Posted on October 27, 2024, by Eleanor Craig SL

Jeremiah 31:7–9         Hebrews 5:1–6         Mark 10:46–52

The combination of the three readings this morning raises some provocative questions. What is a miracle? What does a savior do? What does it mean to see? What would impel you or me to beg for a miracle? 

In the first reading we have a song of celebration, of gratitude for God’s saving action. The second reading compares Jesus to the Jewish high priest, able to act with pity because he knows weakness in himself.  Finally, in Mark’s Gospel we have one of the many stories of Jesus’s cures, his response to the plea of a blind man.

Here’s a contemporary story about blindness. I worked with teenagers who were blind, introducing them to all kinds of experiences about pioneering on the Oregon Trail.
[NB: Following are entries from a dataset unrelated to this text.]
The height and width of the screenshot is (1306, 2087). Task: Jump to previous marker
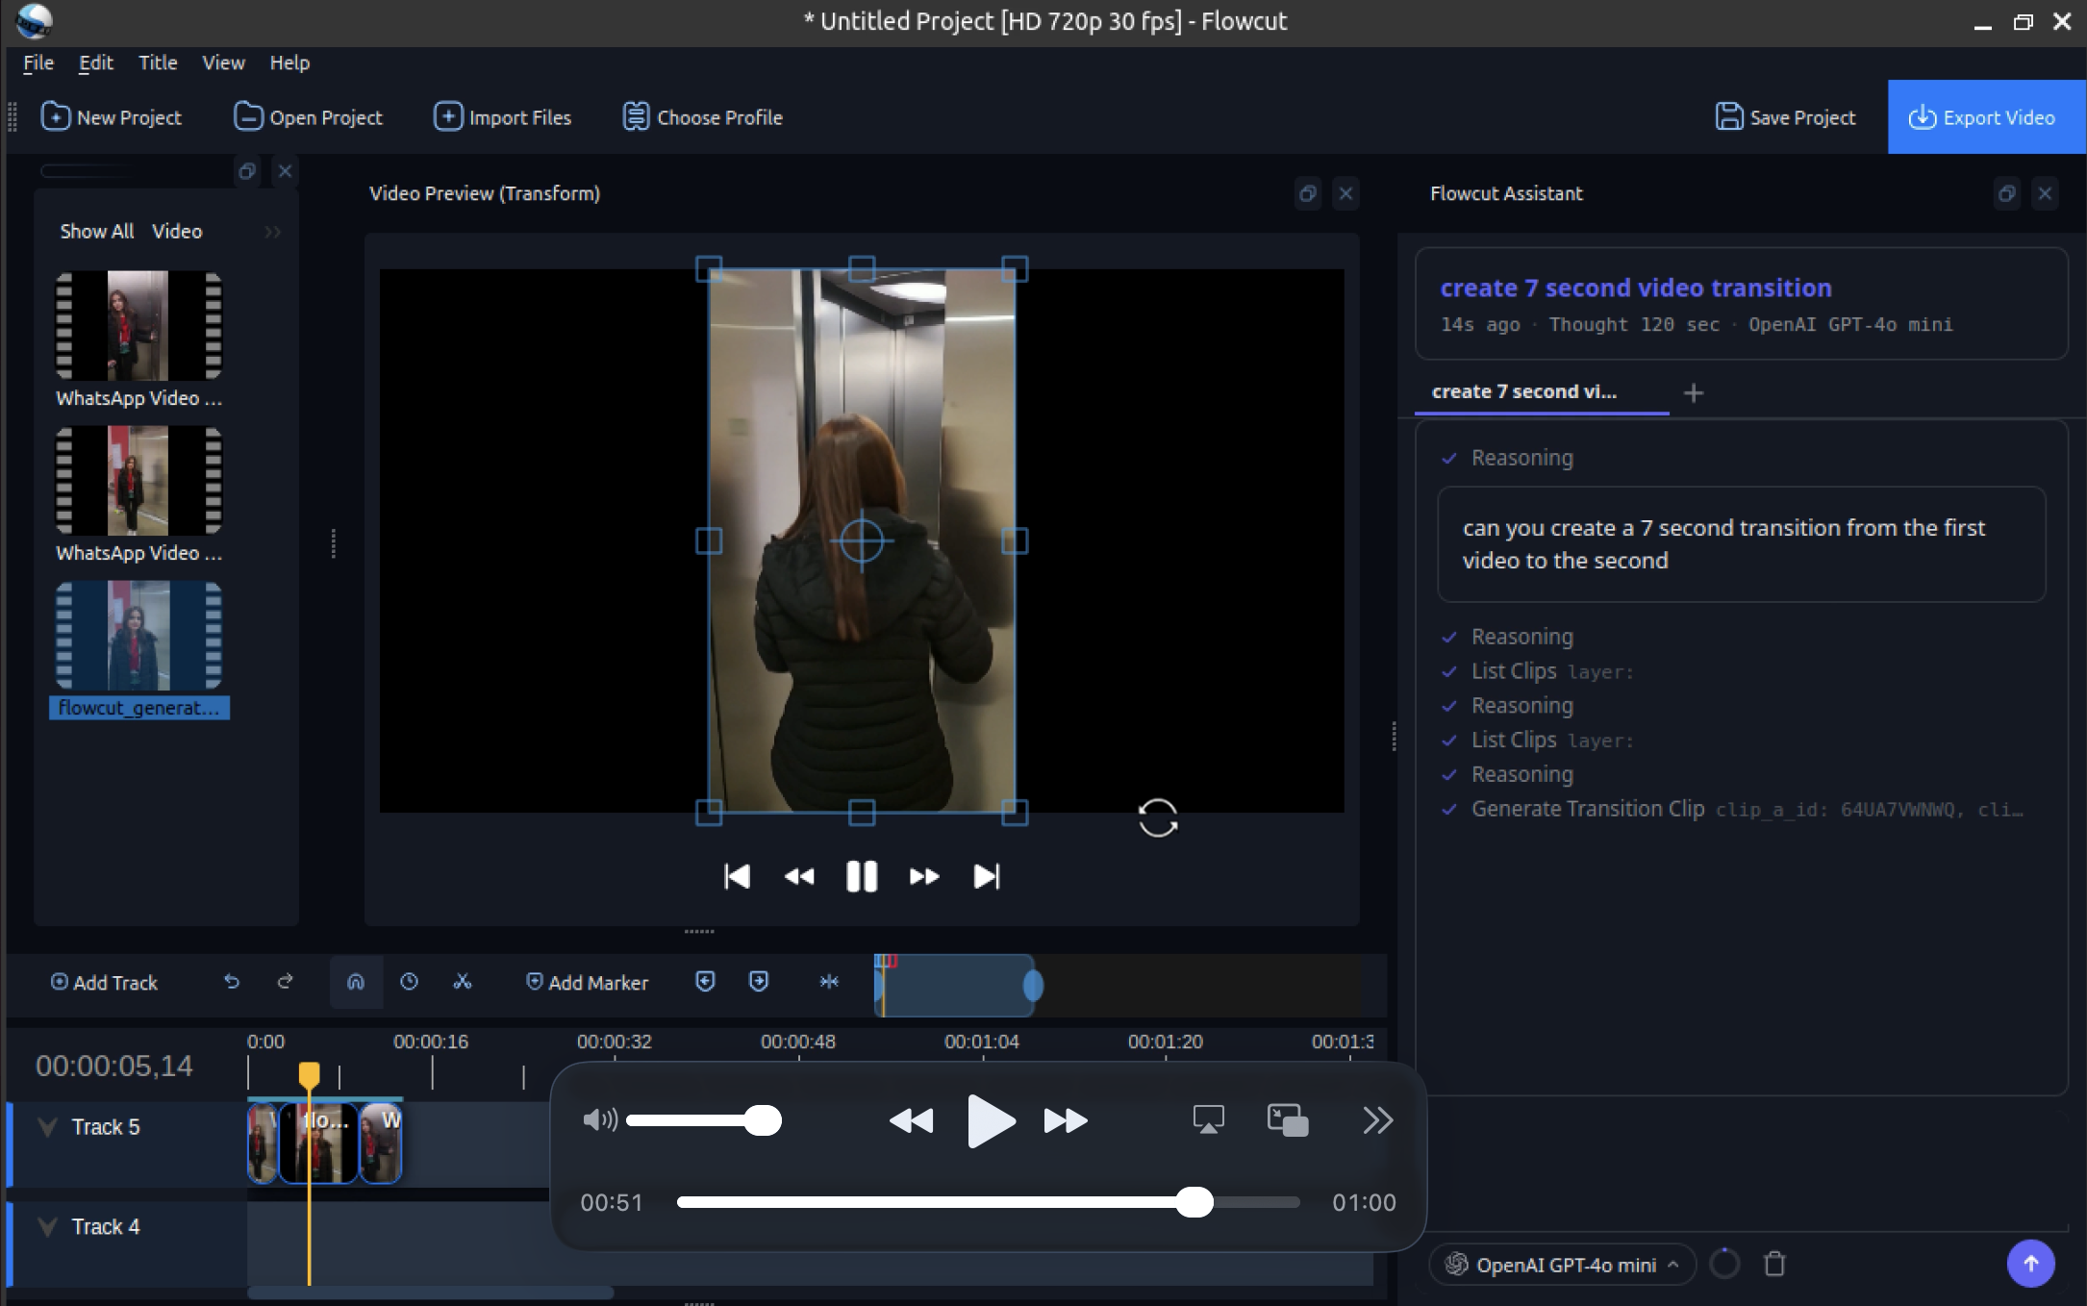tap(705, 982)
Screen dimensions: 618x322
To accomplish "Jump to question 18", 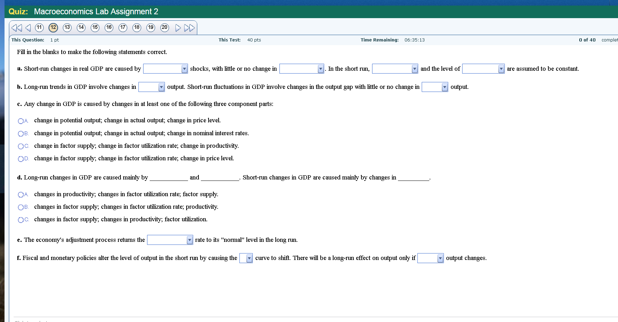I will coord(137,28).
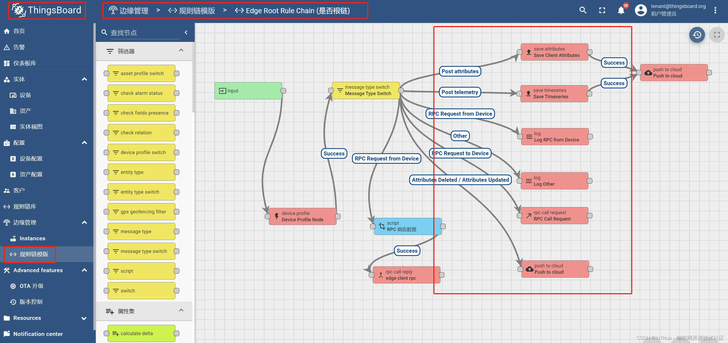Click the rule chain version history button

tap(697, 35)
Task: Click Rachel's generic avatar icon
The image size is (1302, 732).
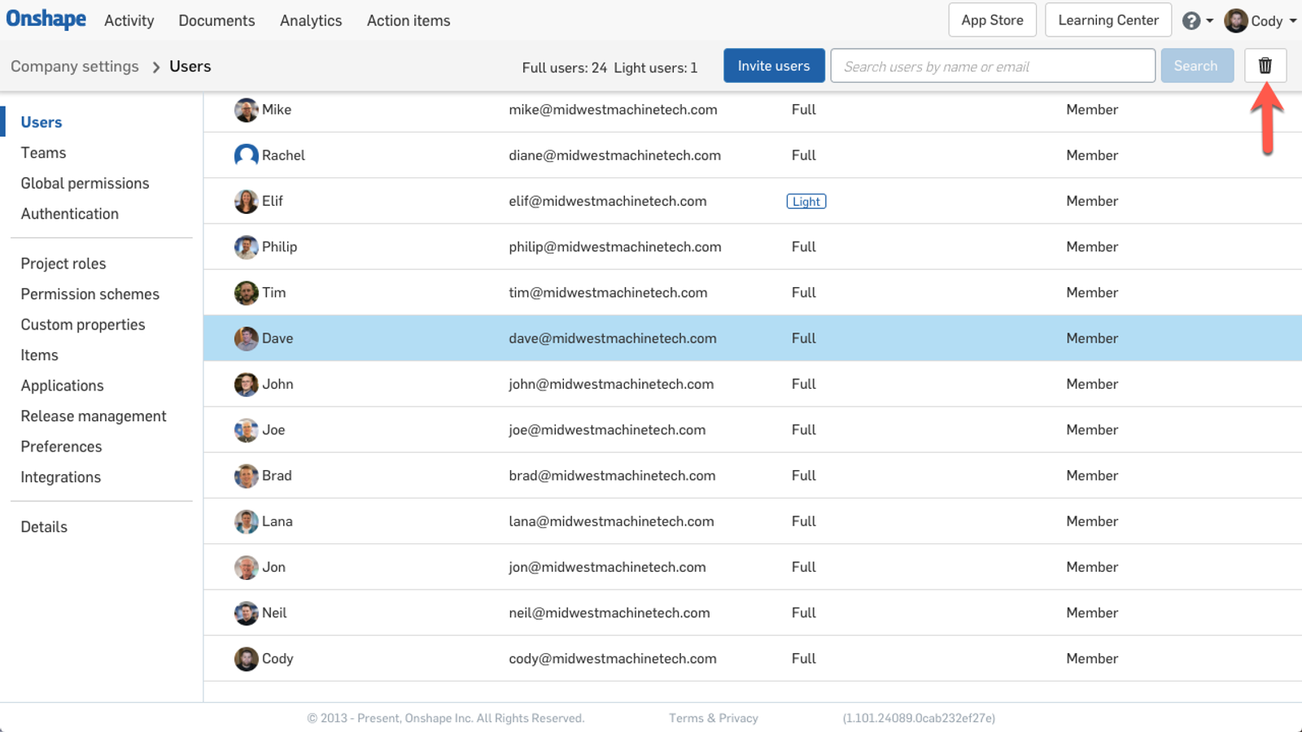Action: pos(246,155)
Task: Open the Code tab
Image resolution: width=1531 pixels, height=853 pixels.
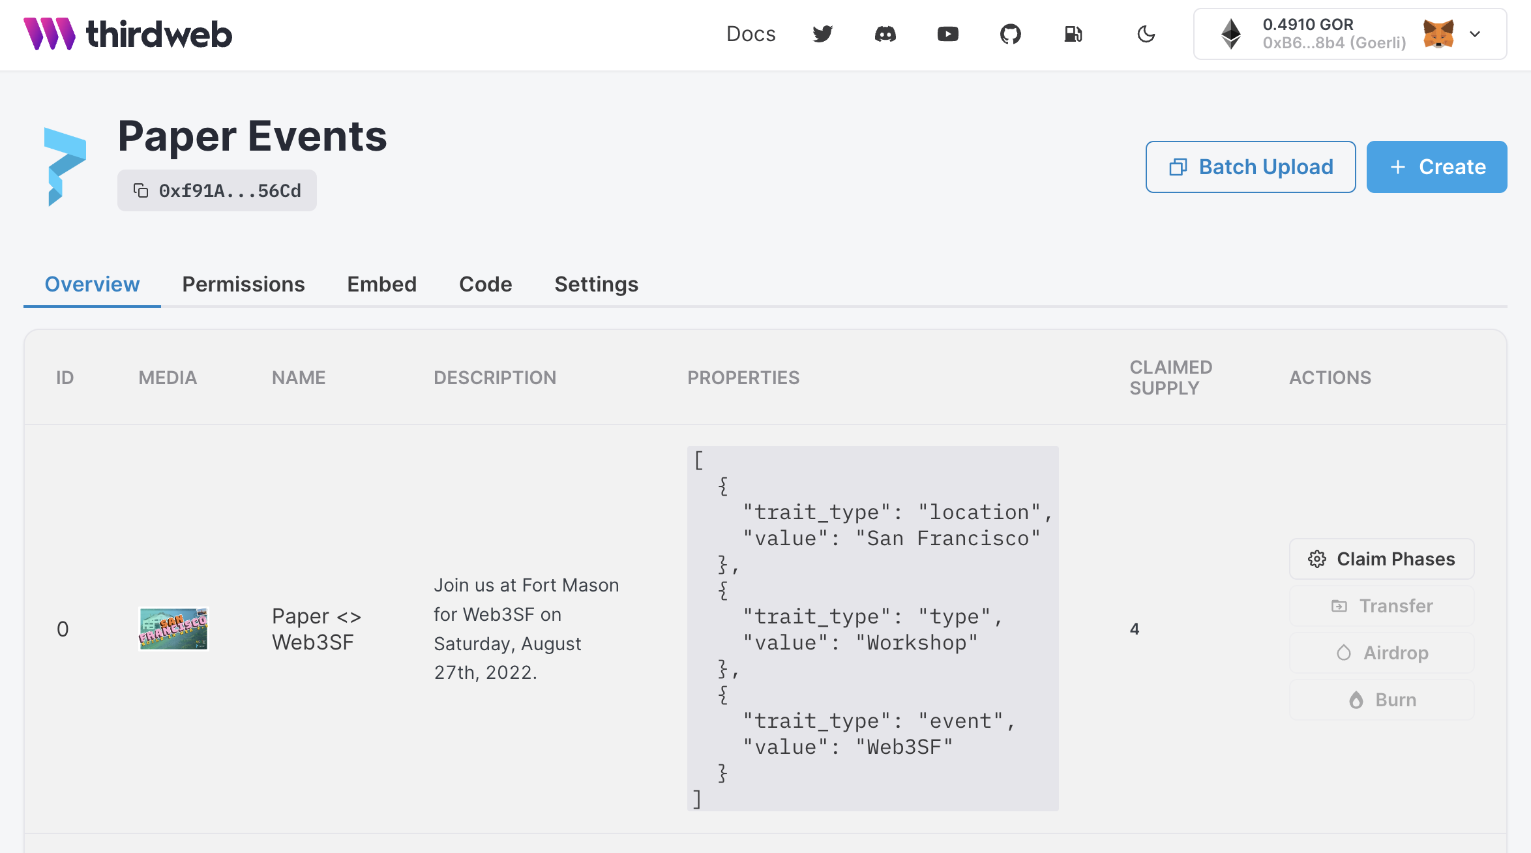Action: pyautogui.click(x=485, y=284)
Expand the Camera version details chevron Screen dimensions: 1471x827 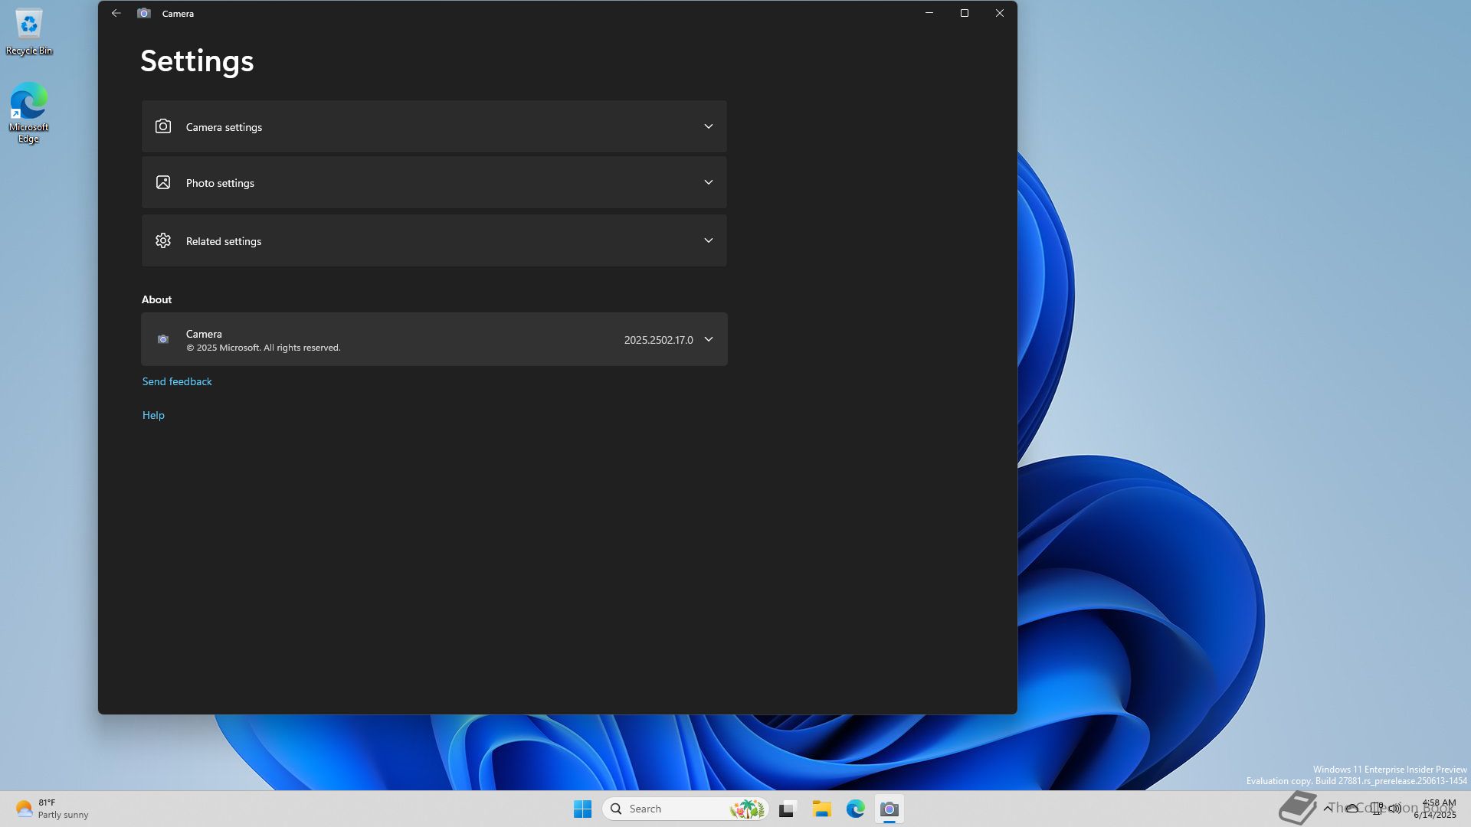(x=708, y=339)
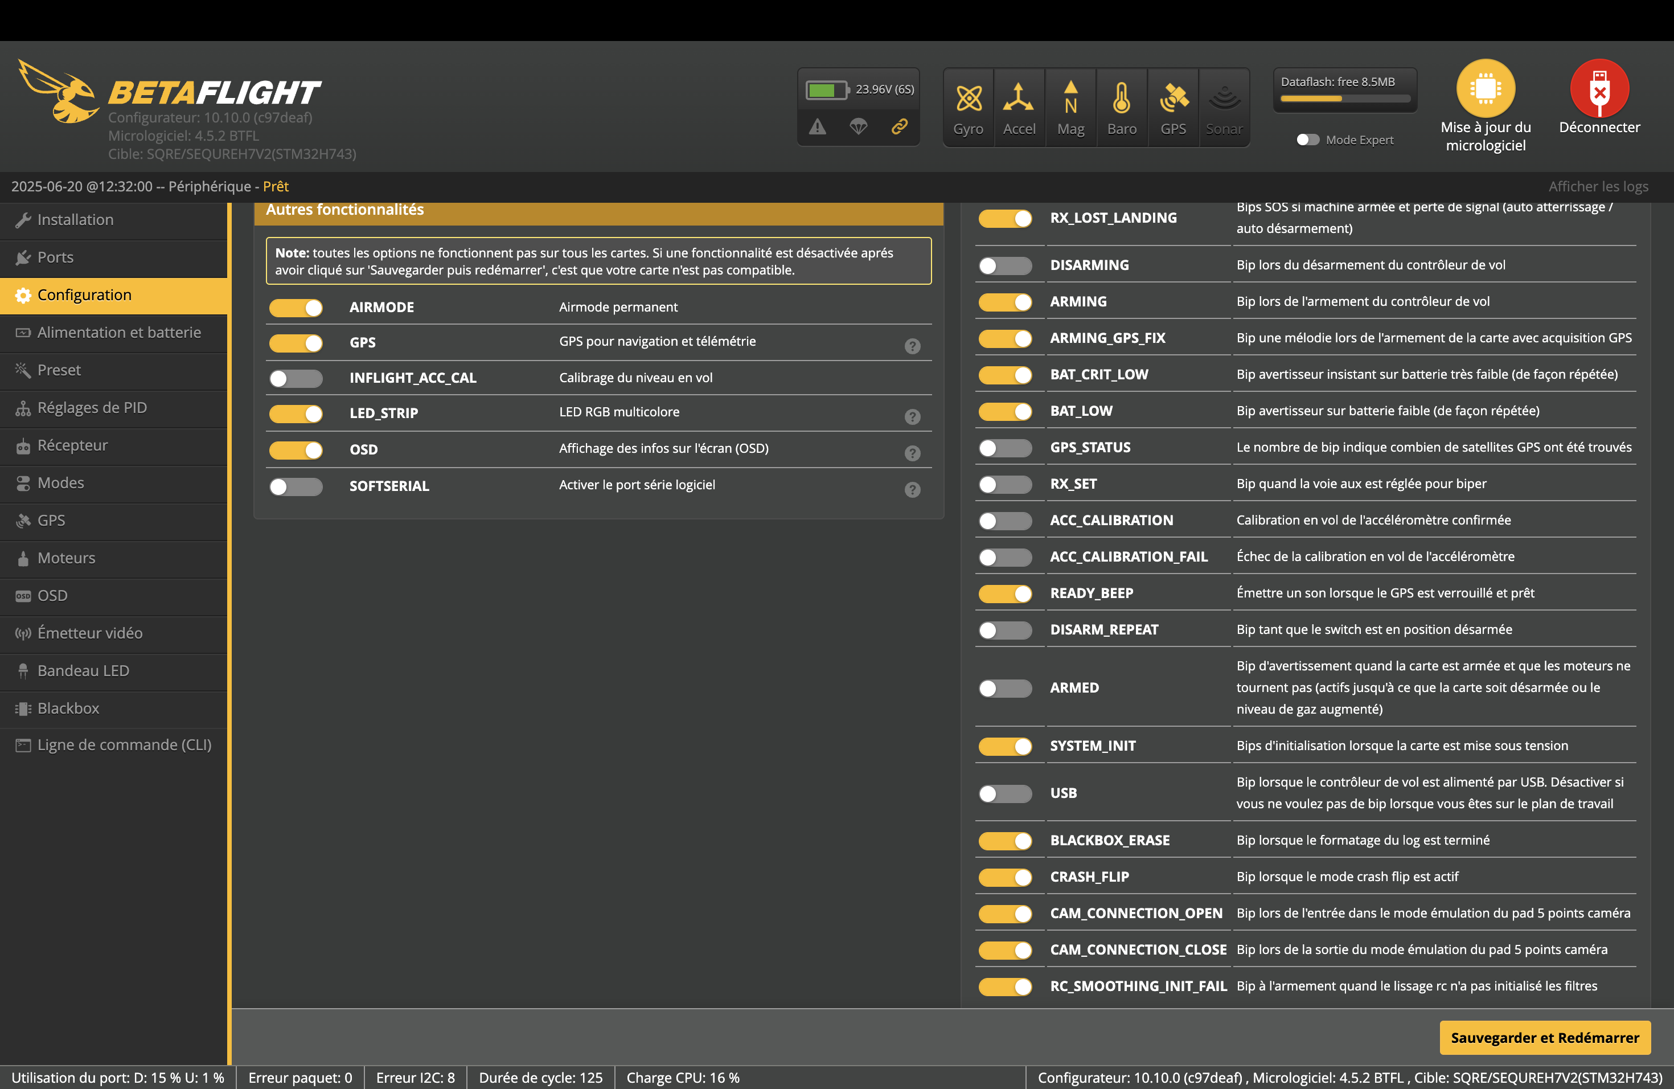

In one experience, an expert was supposedly telling the kids about how covered wagons were built. We discovered, however, that the man was actually telling the teens that their blindness was a tragedy, and that they should be praying for a miraculous cure.

Our staff hurried the man on his way and apologized to the kids for having to sit through such an inappropriate conversation. The youngsters had the most unexpected responses. First, they told us matter of factly that people talk to them that way all the time — most people think that being blind is a tragedy and that praying for a miracle is a normal, even necessary response to blindness. 

As we talked further, I asked them, “If you could have a miracle, would you ask to see?” And again their answers really surprised us. First of all, many just shrugged their shoulders. I didn’t know if it was because they didn’t believe in miracles or perhaps being able to see after years of blindness seemed as much a problem as a blessing.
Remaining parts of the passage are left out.